── Texte étudié

L'objectif fixé par le Président de la République est clair : il s'agit d'augmenter de 200 000 possibilités nouvelles les solutions de gardes crées d'ici 2012. Cela suppose de maintenir le niveau actuel des efforts.
Je citerai également le recentrage du crédit d'impôt famille sur la participation aux frais de mise en place de crèches d'entreprise ou crèches interentreprises puisque le taux de crédit d'impôt pour ce type de dépenses a été augmenté en passant de 25 à 50%.
Vous le savez, la situation de déficit que connait la branche famille ( -2,8 Mds€ estimés pour 2011 selon la commission des comptes, le 9 juin 2011) doit nous conduire à bien cibler nos mesures, a fortiori en direction des familles précaires et singulièrement des familles monoparentales.
Deux mesures sont actuellement à l'étude :
1. La création d'une majoration du plafond de ressources du parent isolé pour le bénéfice du complément de mode de garde de la prestation d'accueil du jeune enfant (PAJE).
2. Le versement du montant plafond de l'allocation de solidarité familiale ASF (88,44€), en cas de défaillance de l'ex-conjoint débiteur d'une pension alimentaire.
Les actions à mener impliquent la mobilisation de trois acteurs principaux : l'Etat, les collectivités locales et les entreprises, financées pour partie par le Fonds social européen ou s'inscrivant dans le cadre de programmes communautaires.

────
── Extraits de données

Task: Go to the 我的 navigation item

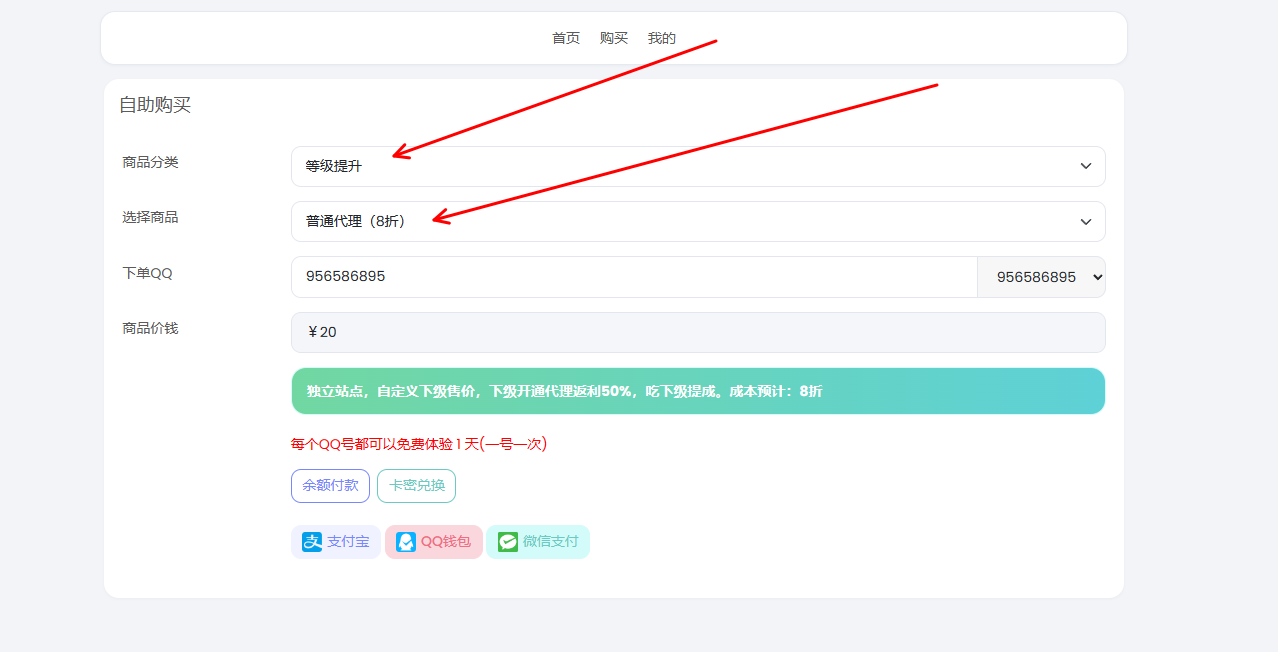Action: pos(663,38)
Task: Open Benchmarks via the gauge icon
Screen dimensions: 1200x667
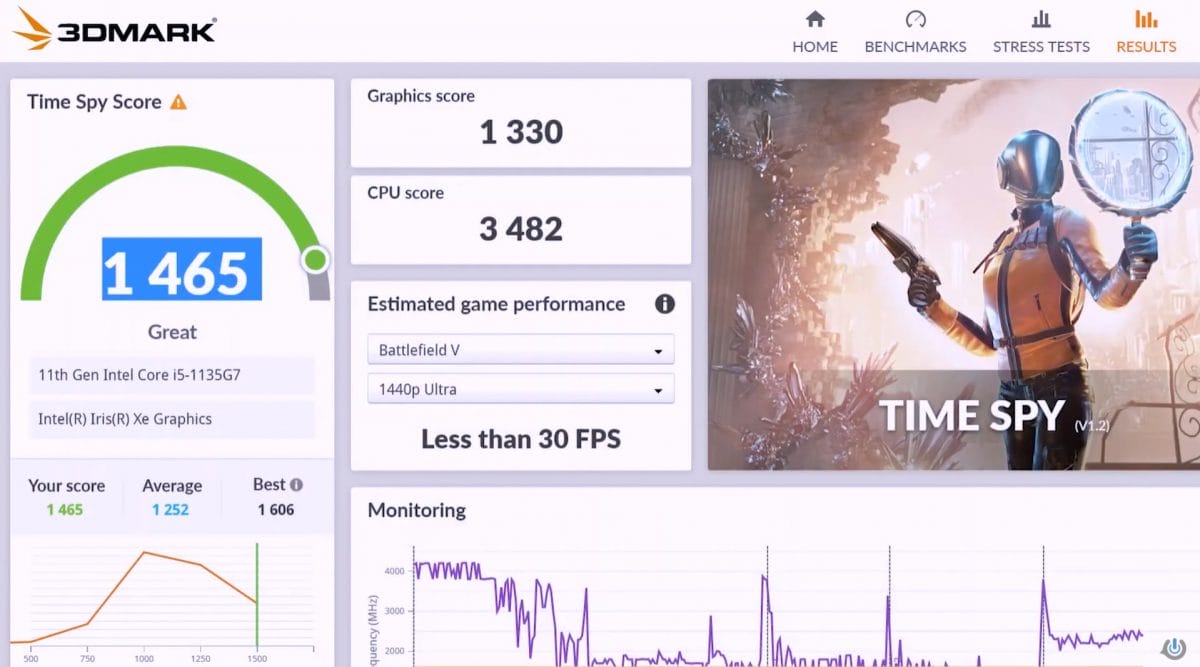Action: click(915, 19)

────

→ **Série d'exercices**
A) Dans le texte sur la politique familiale, condensez en une seule phrase le paragraphe qui commence par « Vous le savez, la situation de déficit », sans en perdre les faits essentiels.
B) Reproduisez sans rien changer le passage du texte sur la politique familiale qui commence aux mots « Les actions à » et s'arrête après « de programmes communautaires. ».

→ **Corrigés dans l'ordre**
A) Le déficit de la branche famille, estimé à 2,8 Mds€ pour 2011 par la commission des comptes le 9 juin 2011, impose de bien cibler les mesures, surtout vers les familles précaires et en particulier les familles monoparentales.

B)
Les actions à mener impliquent la mobilisation de trois acteurs principaux : l'Etat, les collectivités locales et les entreprises, financées pour partie par le Fonds social européen ou s'inscrivant dans le cadre de programmes communautaires.